Bitter about your ex? China’s new night schools can teach you how to properly quit that situationship in just 12 classes and 500 RMB right now. Talk about a crash course in closure!


A fascinating new phenomenon is sweeping through major cities across China — the explosive rise of night schools catering to young professionals. Known as Yèxiào (夜校) in Chinese, these schools offer short learning courses on topics ranging from wine appreciation to artisanal leather crafting. Attendance numbers are staggering — hundreds of thousands of students flocking to night school classes after their regular work hours.


Far from providing standard academic content, these night schools are tapping into the personal passions and unfulfilled aspirations of China’s urban youth.


According to data from Chinese consumer platforms Meituan and Dianping, searches for “night schools” have skyrocketed an astonishing 980% over last year, while reviews for related hobby classes grew 226% year-on-year.


Beijing Night School Course List

A course list for Beijing Night School


The pacesetter has been the Shanghai Night School, which offers 12 classes led by masters in their fields for only 500 RMB ($70). When Shanghai’s autumn 2023 semester enrollment began, a striking 650,000 hopeful students simultaneously flooded onto the registration website. Soon major metropolises like Beijing, Xi’an, and Shenzhen followed the trend by launching their own distinctive night schools catering to local interests.

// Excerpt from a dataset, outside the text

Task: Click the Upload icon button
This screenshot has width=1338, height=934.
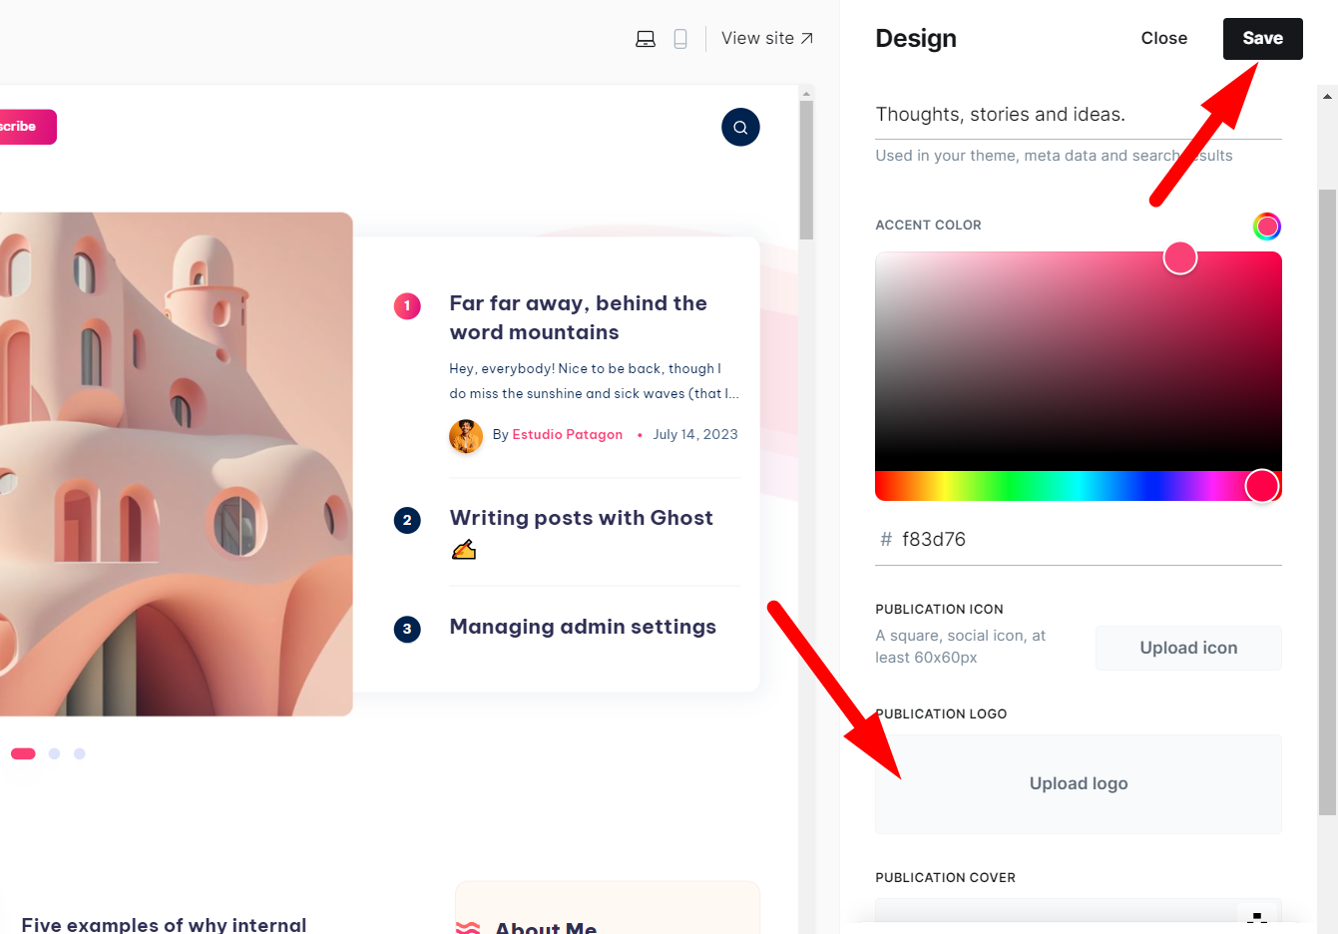Action: tap(1187, 648)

The hashtag “夜校” (night school) has gained a whopping 3.4 million views on Xiaohongshu, the Instagram-like platform beloved by urban youth in China.


For ambitious yet overworked urban professionals, these schools promise self-cultivation, community bonding, and most importantly, joyful feelings lacking in the hamster wheels of their regular workplaces. They represent temporary escape hatches from a white-collar work culture characterized by intense competition and burnout.


This phenomenon of endless overtime just to stand still is encapsulated by the sociological buzzword “involution,” or nèijuǎn in Chinese. More and more young Chinese workers, especially those trapped in cutthroat entry-level corporate jobs, are experiencing involution’s psychological stresses.


Most only dream of relief. Night schools seem to offer just that — an oasis from the rat race, even if only for a few hours each week. Hence their surging popularity amongst youth seeking both skills and solace.


In the long run, flourishing night schools could catalyze stronger workplace protections and community bonds across Chinese society. For now, they symbolize stressed Chinese youth reclaiming joy and balance amid urban pressure cookers — on their own creative terms.